Material to process:
= = = =

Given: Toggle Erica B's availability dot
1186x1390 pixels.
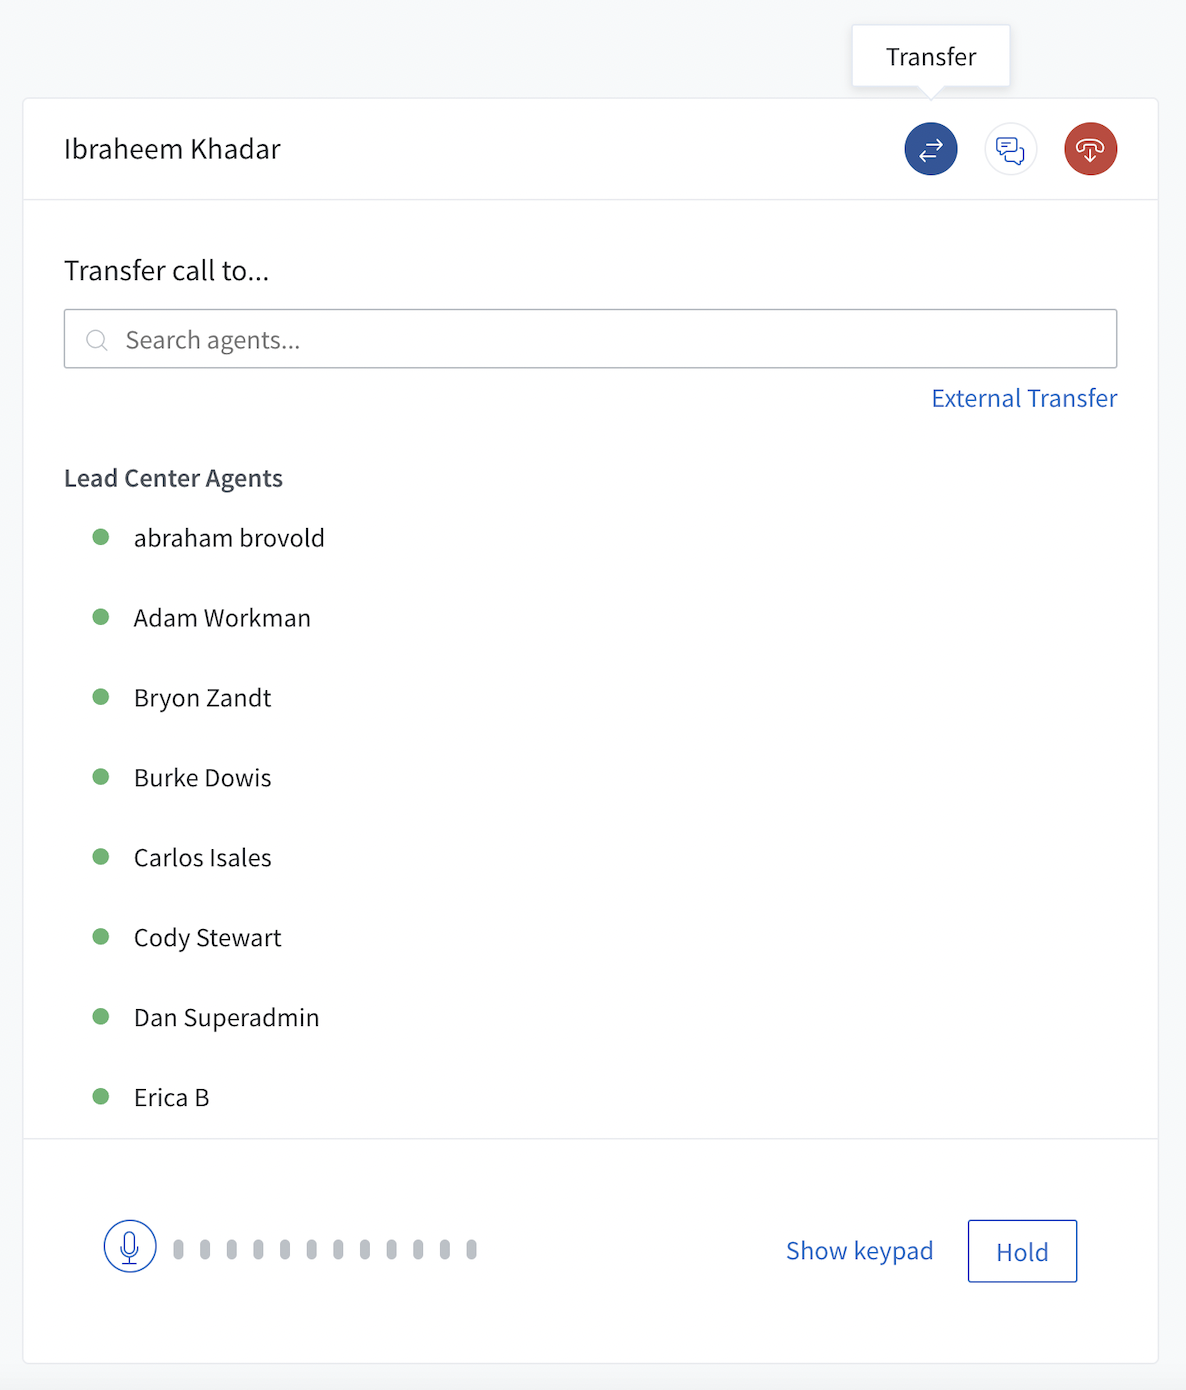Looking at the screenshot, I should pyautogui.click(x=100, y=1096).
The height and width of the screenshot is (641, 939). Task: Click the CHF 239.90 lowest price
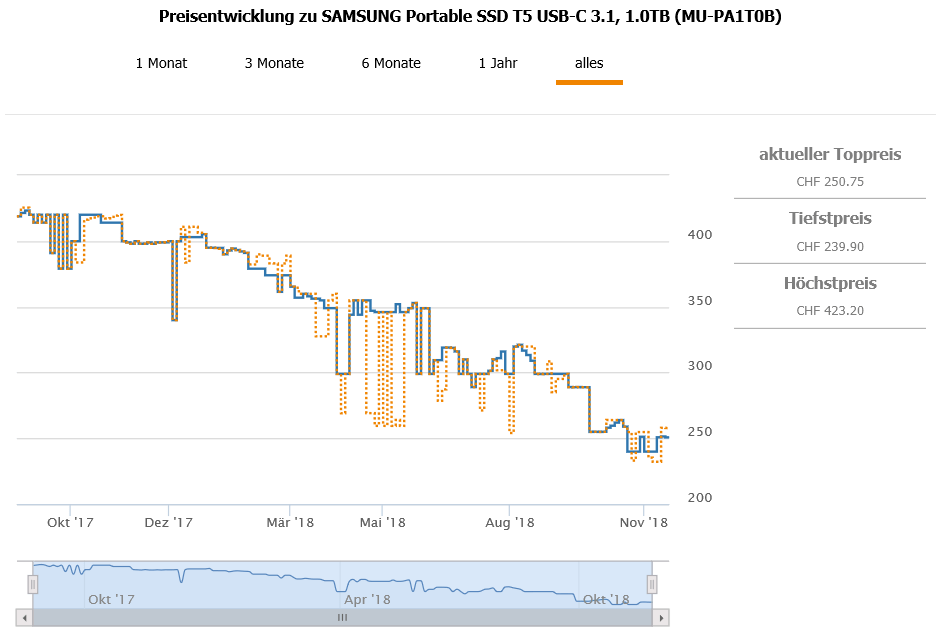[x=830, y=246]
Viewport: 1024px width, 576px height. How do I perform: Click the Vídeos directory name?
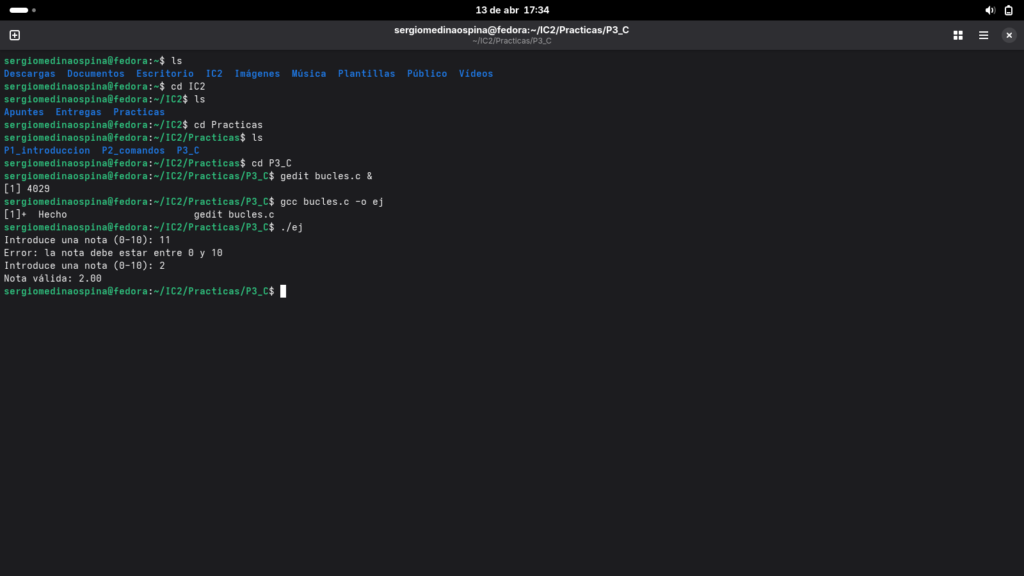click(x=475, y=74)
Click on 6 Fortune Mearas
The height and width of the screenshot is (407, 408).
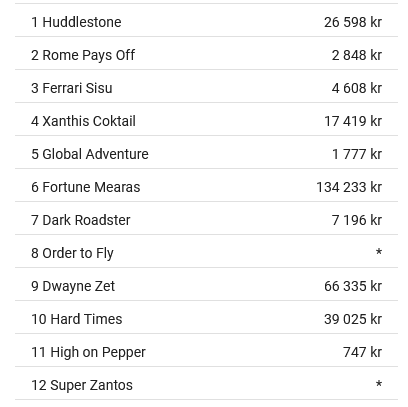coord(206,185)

= = = =

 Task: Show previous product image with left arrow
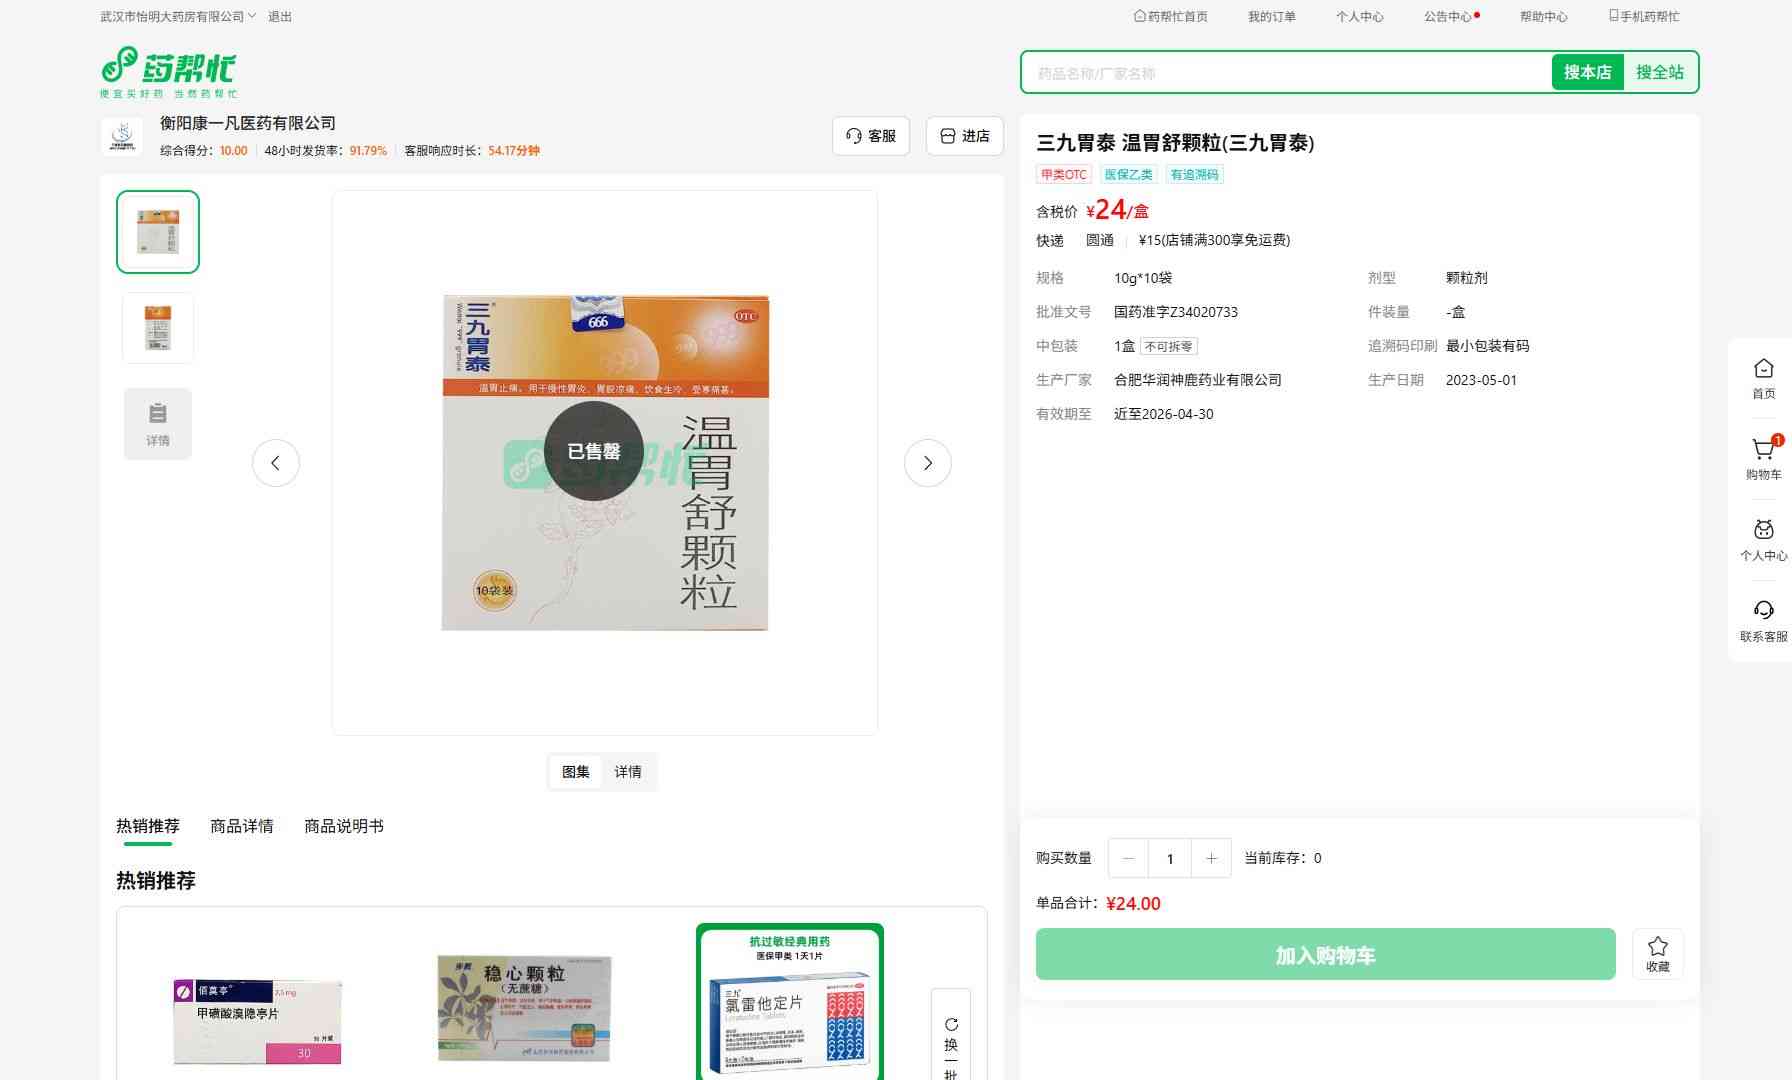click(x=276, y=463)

= = = =

Task requirements:
From the records above, copy only the lines running from the line holding "Given: Toggle Erica B's availability dot" through the line holding "Click on 6 Fortune Mearas", with no pictures.

Response:
Given: Toggle Erica B's availability dot
1186x1390 pixels.
Looking at the screenshot, I should pyautogui.click(x=100, y=1096).
The height and width of the screenshot is (641, 939). Task: Click the CHF 239.90 lowest price
[x=830, y=246]
Viewport: 1024px width, 576px height. How do I perform: Click the Vídeos directory name?
click(x=475, y=74)
Click on 6 Fortune Mearas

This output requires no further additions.